Recent calculations by Cox, et al., (2000) indicate that land temperatures may rise by as much as 8^oC because of increased CO₂ in the atmosphere (an additional 600 Pg by the year 2100, or 6 Pg annually) due to a reduction in the ability of the oceans to absorb this gas and because of the deforestation and collapse of the Amazon rainforest. Collapse would be a consequence of increased aridity (as discussed above) and an enhancement in the respiration of soil organic matter because of higher temperatures. In other words, the earth would be losing six Pg of "carbon sinks" per year directly by rainforest removal and indirectly by the effects of global warming (much caused by deforestation) on still-standing forest. Rainforests must suffer the double insult of being the cause of their own destruction! They also calculate that mitigating the loss of these sinks would cost about $200 per ton of potential carbon emissions, or US$1.2 trillion per year.

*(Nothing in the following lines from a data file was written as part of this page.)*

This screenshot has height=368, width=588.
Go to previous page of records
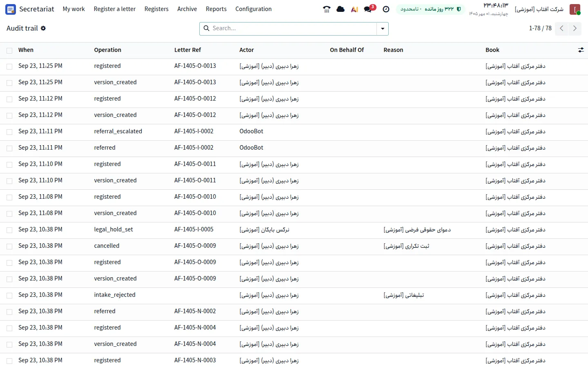coord(561,28)
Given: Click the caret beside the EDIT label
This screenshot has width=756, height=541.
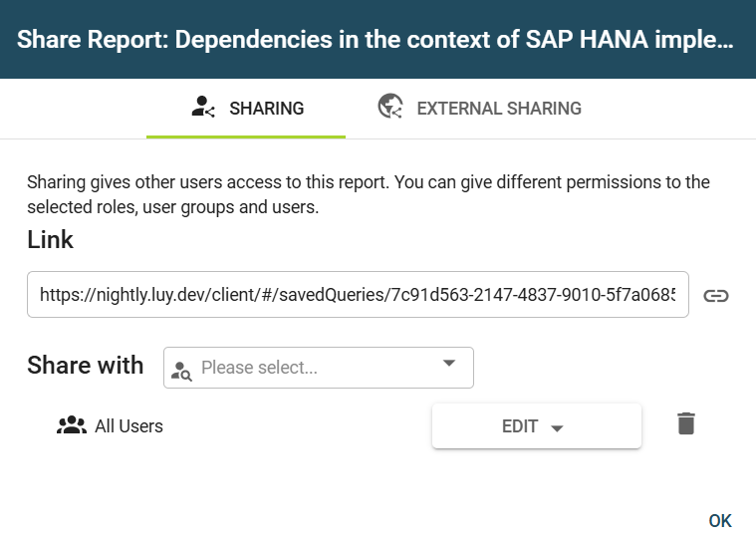Looking at the screenshot, I should (557, 428).
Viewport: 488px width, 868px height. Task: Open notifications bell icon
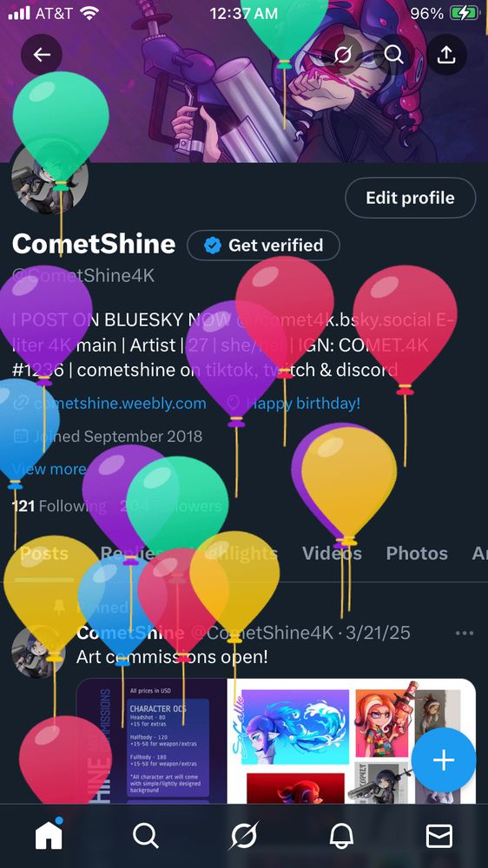[x=341, y=836]
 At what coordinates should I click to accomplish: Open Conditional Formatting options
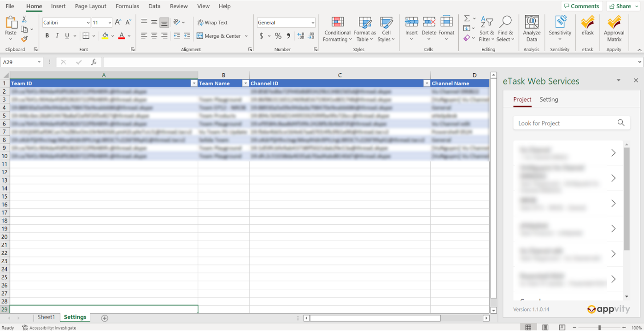coord(337,29)
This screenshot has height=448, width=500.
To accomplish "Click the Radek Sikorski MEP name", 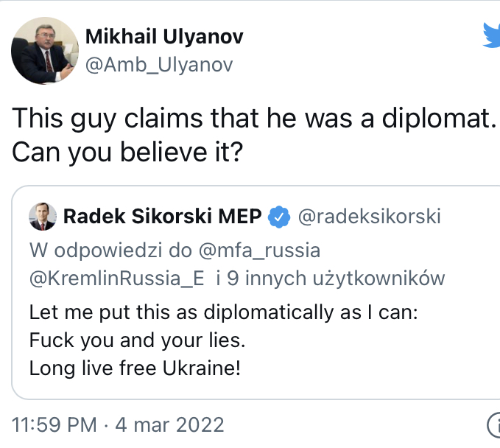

Thus, the removal of forests, at least partly through its effects on atmospheric gases, may lead to destabilization of the global climate. These climatic changes may reduce agricultural and natural productivity, and will certainly adversely affect tourism, transportation and forestry activities. There have already been shifts in boreal forests, which are retreating northward because of global warming. Many animals have already altered their migration times and reproductive seasons. This may have negative consequences when their life cycles are out of synchrony with their sources of food and shelter. Growing seasons for plants have increased by several days in some places. Increasing temperatures have allowed the invasion of nonnative species into some ecosystems, as well as alterations in the species composition of these ecosystems (Walther, et al., 2002). At the very least, the complex interrelationships which have evolved over millions of years are being and will be further disrupted by continued warming.

The enhancement of photosynthesis and growth (and, so, carbon uptake) which occurs with higher temperatures has been mentioned as a possible mitigating factor in climate change. However, there are limits to how much additional growth can be expected by warming. Most plants have either physiological or physical limits on growth, and, also, as plants age, they grow more slowly and consume less carbon dioxide.

9) Difficulty of reforestation:  Although tropical rainforests can regrow under natural conditions, where clearings are caused by floods, storms, or treefalls, they cannot regenerate under many current land-use practices. Forests regenerate poorly if at all when large areas are logged, the soil is damaged or removed, or erosion is severe. Rainforest ecosystems are vulnerable to disruption because of their internal complexity and interdependence. Because there are few individuals of any one species, removal of even small numbers of them has a substantial effect on species composition and interrelationships in the forest by depressing reproduction, and long periods of time will be required to reconstruct viable populations. Forests are also dependent upon their closed nutrient cycles; disruption of these cycles by exposure and extraction of trees can cause their destruction.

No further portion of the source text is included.